The Airport Advisory Commission testimony by City Prosecutor/former AAC member Haubert speaks for itself. Our transcript is unofficial, prepared by us; bracketed material is added for clarity.]

Q: ...I have a few questions, and I think it was brought up at Tuesday night's [Feb. 17] City Council meeting, the challenge I think back in 2003 [actually 2001-02] that was specifically to the allocation [of flight slots], correct?...

City Prosecutor Haubert: [indicates yes]

Q: ...but that had the potential, correct me if I'm wrong, that had the potential to dismantle or allow for review of the actual Ordinance altogether?

City Prosecutor Haubert: Yes. This actually comes up with some frequency and Councilmembers have asked me, 'as long as we don't amend the noise ordinance, it'll always be there, right?' And I say: 'Well, no.' [notes Council action or a citizens petition could amend or repeal the ordinance, and adds]...Congress could take their pen and strike out our exemption [from the federal Airport Noise and Capacity Act] and our entire noise ordinance would be gone [or] if someone were to sue in court, and a federal district court judge would invalidate our noise ordinance or any part of it...So if a judge were to invalidate our Ordinance it'd be gone...

Q: So why haven't airlines challenged it in the past?

City Prosecutor Haubert: Think of it this way: why would they? Who has a motive to challenge the noise ordinance? For many, many years, we had, what, 8, 6 or 10 flights...If you wanted another flight, you just ask for it and we'll give you another slot...If you remember, what happened [in 2001] was our flight allocation resolution, not an ordinance, just the...rules of how we're going to give out the slots. It required a 90 day ramp up period, you can have a slot but you have to start using it in 90 days. And JetBlue came along and said well we can't ramp up the fast but we want all 27 of your [then-available slots for large aircraft over 75,000 pounds] we'll take 'em if you allow us to ramp up service in 180 days. And so I'm sure the Council talked to the City Attorney and he said 'sure fine, you're not changing the ordinance, you're just changing how you give out the slots' and the Council said 'sure we'll give you 180 days to ramp up your service.' And so JetBlue took that and the other airlines said, 'now hold on here. If you had asked me if I wanted 180 days to ramp up service, I would have taken the slots, or some of them,' and this is after the fact...they're angry because JetBlue got the slots. That's when all hell breaks loose...[Airlines] are fighting with each other; we're just a casualty if another airline wants into the airport and all 41 slots are allocated, how are they going to get it?...So to answer your question, which is a great question, I think the crisis will come when someone sees an opportunity here in Long Beach, so the type of opportunity will dictate who challenges us and what form of challenge it will take.

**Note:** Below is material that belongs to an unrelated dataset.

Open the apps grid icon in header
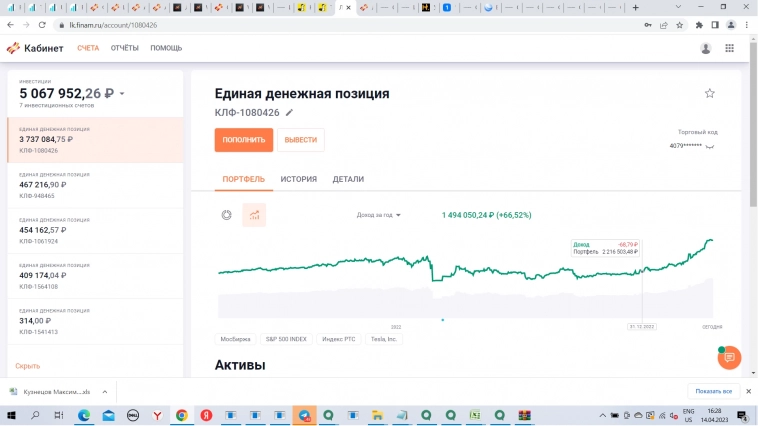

Q: I've just been trying to wrap my head around lately community concern about what direction the Airport may take and certain perspectives that, where I thought may be slippery-slope argument, but it is valid that if you present certain opportunities, then someone may seize those opportunities to go a certain direction with the Airport...

City Prosecutor Haubert: I guarantee that at the time they gave those slots to JetBlue, nobody thought that action could have resulted in a lawsuit in federal district court to invalidate the noise ordinance but it came that close...

Q: Am I correct in assuming if they challenge the Ordinance and win, is the other side well then the government's going to come in and say we're in control now under the Act and open up the whole Airport?

City Prosecutor Haubert: ...[I]f a judge simply wipes out the entire ordinance, Long Beach would have no local control, no direct control, even though we own the Airport, aviation, landings, that's all handled by the [federal] government. The fact that we have a curfew at night, you can't fly on the lateral runways [25R/7L, 25L/7R), the limit on how much noise a plane can come in between 7 a.m., that's gone. All those are out the door unless the federal government came in and imposed those themselves but for the most part we would have no local control over the Airport...

Q: At the Tuesday meeting at City Council, the community had a lot of fears about international flights if JetBlue does request them. Is there any validation to that fear, which I was told, if there's international flights maybe they'll want to have more flights to come in and then they'll take us to court and then there goes our Ordinance. Is there any validation to that fear.

A: There's probably a different answer for each person in this room, as far as whether or not they believe it is. Since you're asking me, I'll give you may opinion and some of you may not agree with this, but here's how I look at it.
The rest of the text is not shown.